How could a Gallup Organization survey published a week before the election show Mitt Romney up by 5 percentage points, while a CBS/New York Times poll from the same period put him 1 point behind President Obama? Even professional poll watchers don’t know.
New technologies such as e-mail blasts have made it possible to field polls cheaply—and to publicize them on the Internet, bypassing traditional gatekeepers in the mainstream media. With hundreds of polls to choose from, candidates draw attention to those that support their case. The public is growing suspicious of a snow job, if you believe an Oct. 2 poll about polls by Public Policy Polling. It found that 42 percent of respondents say pollsters are manipulating results to show Obama ahead. “The. Polls. Have. Stopped. Making. Any. Sense,” Nate Silver, who runs the New York Times’ FiveThirtyEight poll blog, tweeted in September.

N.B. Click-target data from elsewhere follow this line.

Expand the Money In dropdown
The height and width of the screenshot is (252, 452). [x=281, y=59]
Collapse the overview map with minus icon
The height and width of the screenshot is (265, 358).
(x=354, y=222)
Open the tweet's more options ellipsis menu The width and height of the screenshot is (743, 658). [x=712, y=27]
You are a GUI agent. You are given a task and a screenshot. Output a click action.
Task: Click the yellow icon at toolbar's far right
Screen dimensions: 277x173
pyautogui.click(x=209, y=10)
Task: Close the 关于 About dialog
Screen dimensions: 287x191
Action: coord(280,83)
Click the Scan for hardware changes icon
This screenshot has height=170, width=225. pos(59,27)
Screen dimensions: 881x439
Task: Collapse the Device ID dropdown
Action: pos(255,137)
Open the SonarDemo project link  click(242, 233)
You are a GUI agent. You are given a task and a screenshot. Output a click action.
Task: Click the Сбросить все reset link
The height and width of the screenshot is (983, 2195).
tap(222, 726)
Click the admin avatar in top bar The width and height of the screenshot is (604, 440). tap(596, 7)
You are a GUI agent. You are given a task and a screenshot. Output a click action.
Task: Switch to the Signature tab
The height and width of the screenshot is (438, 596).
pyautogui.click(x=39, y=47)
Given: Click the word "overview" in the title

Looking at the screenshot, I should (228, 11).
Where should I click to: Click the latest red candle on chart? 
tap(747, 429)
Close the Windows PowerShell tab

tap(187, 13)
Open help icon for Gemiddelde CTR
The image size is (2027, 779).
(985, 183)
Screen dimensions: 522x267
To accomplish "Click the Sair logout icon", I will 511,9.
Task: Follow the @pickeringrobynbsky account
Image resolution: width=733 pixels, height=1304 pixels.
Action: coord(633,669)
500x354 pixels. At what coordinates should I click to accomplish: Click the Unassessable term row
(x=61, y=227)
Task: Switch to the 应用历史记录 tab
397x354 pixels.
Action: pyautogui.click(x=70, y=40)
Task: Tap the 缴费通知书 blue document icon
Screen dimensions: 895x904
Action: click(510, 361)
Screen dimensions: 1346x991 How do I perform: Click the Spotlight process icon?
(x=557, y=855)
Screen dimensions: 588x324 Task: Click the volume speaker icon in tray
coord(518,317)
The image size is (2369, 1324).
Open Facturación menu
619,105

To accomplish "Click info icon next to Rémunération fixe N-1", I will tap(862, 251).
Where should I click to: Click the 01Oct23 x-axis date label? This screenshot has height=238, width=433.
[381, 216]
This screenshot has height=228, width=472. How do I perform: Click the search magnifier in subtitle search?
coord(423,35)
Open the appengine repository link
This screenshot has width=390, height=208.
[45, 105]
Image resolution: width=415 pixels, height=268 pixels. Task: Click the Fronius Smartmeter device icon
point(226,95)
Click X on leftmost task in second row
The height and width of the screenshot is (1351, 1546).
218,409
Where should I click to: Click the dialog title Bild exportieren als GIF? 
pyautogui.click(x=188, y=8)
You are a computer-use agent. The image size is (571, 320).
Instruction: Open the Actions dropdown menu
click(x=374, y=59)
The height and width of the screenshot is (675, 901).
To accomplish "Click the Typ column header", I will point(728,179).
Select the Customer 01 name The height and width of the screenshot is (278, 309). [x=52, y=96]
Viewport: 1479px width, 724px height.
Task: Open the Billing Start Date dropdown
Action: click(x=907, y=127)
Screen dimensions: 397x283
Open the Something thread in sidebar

A well-done poll uses statistical science to produce something a little like magic. The key is giving every person in the target population an equal chance of being contacted. The classic method is known as “random digit dialing,” which sprays out calls to both listed and unlisted phone numbers. By interviewing a sample of just 1,000 or so people, a pollster can come very close to divining the opinions of hundreds of millions.
But there are far more ways to get it wrong than right. Take “tracking” polls. Unlike one-shot polls, they last for months. Each day new people are interviewed, and results are published for a rolling average of the previous three, five, or seven days. These polls get top billing from the media just before an election, but they have a little-noted flaw. Because each wave of polling takes only a day, there’s no opportunity to call back people who don’t answer the first time. That means raw results are skewed toward the kind of people who sit by the phone. “A one-day poll is going to get you a lot of old women,” says Cliff Zukin, a Rutgers University polling expert.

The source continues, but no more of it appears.